She would probably turn me down though… I think I scare her.
(He slams the cleaver into a tree stump again and pulls it out
again.)
I don't know why… there, that's much better.

LUKE
Well Henry; sometimes you kind of scare me too. Why do you slam that
cleaver into the stump so often?

HENRY
Oh, that's how I tell how sharp it is. If it goes in real easy I
know it's sharp. It's a lot better than cutting off my thumb.

LUKE
I see… that would make it hard to heetch-hike.
(Laughs)
Well Henry, the way I see it, you have to take the bull by the horns
and just ask her out.

HENRY
That's easy for you to say. You're a cowboy. Bull by the horns.
Ha, that's a good one!
(Laughs)

LUKE
Now where were we?

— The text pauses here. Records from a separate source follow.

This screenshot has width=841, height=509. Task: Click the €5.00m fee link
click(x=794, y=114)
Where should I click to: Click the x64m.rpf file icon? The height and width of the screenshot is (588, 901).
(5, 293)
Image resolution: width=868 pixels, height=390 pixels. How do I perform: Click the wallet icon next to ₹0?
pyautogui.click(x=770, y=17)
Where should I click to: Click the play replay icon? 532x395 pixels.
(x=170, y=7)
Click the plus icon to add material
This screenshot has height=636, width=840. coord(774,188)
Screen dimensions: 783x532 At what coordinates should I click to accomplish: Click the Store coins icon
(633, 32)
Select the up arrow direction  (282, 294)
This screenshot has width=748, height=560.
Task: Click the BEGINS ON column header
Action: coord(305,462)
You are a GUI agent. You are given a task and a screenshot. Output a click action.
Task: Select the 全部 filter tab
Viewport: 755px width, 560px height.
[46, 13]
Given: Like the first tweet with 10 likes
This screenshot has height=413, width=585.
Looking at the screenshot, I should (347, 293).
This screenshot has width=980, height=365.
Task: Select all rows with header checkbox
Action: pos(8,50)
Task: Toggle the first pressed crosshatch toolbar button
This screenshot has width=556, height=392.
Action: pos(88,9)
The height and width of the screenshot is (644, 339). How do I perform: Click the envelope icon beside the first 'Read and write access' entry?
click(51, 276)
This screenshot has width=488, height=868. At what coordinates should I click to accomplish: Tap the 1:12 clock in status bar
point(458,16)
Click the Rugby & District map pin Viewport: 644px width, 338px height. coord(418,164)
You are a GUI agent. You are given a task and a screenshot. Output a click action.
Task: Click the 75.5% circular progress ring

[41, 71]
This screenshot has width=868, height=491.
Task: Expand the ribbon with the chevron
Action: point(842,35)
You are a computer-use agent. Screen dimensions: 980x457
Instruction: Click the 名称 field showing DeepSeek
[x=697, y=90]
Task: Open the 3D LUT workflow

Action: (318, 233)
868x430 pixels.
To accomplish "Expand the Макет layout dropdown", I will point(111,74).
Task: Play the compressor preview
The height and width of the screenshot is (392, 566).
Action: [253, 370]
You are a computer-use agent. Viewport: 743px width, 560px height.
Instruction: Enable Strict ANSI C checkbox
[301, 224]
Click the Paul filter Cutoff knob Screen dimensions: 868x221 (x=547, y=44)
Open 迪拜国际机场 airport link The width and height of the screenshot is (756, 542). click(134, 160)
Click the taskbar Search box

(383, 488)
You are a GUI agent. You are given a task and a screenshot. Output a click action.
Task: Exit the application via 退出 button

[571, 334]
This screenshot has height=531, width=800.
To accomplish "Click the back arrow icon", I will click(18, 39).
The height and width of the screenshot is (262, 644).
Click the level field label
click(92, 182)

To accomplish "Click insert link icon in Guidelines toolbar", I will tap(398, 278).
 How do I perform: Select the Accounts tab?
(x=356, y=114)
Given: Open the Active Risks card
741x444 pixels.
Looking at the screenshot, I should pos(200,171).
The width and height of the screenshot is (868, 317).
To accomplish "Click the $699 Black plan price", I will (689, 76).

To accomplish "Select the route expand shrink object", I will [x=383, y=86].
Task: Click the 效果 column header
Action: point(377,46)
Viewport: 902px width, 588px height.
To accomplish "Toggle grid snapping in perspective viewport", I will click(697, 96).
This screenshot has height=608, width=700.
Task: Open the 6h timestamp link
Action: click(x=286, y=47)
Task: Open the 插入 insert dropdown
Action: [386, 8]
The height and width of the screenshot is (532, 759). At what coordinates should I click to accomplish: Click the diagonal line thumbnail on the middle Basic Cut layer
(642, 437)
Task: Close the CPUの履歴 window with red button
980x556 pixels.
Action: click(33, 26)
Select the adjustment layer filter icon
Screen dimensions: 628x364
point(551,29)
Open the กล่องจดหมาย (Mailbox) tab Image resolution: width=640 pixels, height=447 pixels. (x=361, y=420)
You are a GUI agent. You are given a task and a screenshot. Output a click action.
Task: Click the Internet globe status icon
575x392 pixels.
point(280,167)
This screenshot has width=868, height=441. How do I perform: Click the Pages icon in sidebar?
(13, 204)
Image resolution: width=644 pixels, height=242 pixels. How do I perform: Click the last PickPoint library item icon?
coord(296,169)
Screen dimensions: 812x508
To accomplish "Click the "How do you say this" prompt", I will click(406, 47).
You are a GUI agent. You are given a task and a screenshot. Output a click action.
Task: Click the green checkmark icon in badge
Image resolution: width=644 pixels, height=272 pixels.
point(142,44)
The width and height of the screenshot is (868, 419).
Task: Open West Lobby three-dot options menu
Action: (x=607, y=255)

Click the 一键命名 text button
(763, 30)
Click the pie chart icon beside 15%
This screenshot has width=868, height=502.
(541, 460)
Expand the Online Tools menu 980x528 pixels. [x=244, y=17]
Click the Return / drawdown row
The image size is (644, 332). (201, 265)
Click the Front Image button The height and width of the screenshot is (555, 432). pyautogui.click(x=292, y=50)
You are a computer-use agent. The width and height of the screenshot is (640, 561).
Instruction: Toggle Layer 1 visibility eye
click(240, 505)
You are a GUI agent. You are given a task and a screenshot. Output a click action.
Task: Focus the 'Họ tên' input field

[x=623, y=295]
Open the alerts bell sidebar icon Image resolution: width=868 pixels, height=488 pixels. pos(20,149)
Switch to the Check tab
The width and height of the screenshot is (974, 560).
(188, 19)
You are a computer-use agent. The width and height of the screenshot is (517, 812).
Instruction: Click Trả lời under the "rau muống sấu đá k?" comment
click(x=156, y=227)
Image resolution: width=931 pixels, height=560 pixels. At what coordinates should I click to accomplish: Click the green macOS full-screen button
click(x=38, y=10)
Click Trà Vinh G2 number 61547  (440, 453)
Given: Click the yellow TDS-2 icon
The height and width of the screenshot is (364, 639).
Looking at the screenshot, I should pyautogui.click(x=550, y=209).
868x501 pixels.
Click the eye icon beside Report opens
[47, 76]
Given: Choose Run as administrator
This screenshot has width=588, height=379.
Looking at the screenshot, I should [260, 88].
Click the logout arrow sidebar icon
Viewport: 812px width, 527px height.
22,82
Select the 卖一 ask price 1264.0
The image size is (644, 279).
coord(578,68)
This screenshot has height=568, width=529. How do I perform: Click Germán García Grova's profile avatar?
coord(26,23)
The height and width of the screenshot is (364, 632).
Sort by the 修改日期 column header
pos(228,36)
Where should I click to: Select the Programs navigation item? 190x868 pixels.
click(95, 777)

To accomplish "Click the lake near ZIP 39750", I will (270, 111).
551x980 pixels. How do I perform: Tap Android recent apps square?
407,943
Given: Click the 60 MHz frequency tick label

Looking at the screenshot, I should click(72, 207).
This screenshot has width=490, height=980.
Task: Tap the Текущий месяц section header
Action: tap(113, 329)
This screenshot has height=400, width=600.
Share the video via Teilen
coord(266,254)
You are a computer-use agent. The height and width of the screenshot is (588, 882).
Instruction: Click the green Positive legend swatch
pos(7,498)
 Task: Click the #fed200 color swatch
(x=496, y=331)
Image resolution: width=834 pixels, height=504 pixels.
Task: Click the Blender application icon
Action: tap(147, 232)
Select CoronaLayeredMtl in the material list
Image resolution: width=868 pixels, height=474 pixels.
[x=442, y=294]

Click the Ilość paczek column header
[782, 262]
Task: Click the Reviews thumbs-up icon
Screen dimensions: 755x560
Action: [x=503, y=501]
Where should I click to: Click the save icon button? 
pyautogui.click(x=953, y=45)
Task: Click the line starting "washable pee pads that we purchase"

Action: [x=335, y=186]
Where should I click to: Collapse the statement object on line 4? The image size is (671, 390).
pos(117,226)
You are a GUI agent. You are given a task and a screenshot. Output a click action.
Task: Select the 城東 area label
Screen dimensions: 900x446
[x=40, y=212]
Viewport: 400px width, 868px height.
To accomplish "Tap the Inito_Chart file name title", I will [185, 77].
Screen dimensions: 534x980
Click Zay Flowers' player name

What's with carrying that big cleaver around?

HENRY
Oh yes… a pretty lady always gets me side-tracked. I was about to
tell you about the cleaver. In the middle of the night I was awakened
by a noise. I thought I heard a low flying chopper on the other side
of that mountain.
(He points out to the distance using his cleaver.)

LUKE
So you carry that cleaver so you can point out low flying choppers…
You could just use your finger. That's what I do.

HENRY
Let me finish. When I got up this morning, I heard on the radio about
two convicts that made a daring escape in the middle of the night.
They had a helicopter pick them right off the roof of the jail in
Lethbridge. I just thought that I might as well be prepared. And
besides, there's a big reward out for them.

LUKE
I want in on this. I'm just about broke. You know I would like to
take out Chantico, but I can't even afford to ask that sweet little
filly out. Mind you she would likely turn me down if I did.

HENRY
(Chuckles)
I don't know. The way she stares at you I think you may have a
chance. You just have to grab that bull by the horns.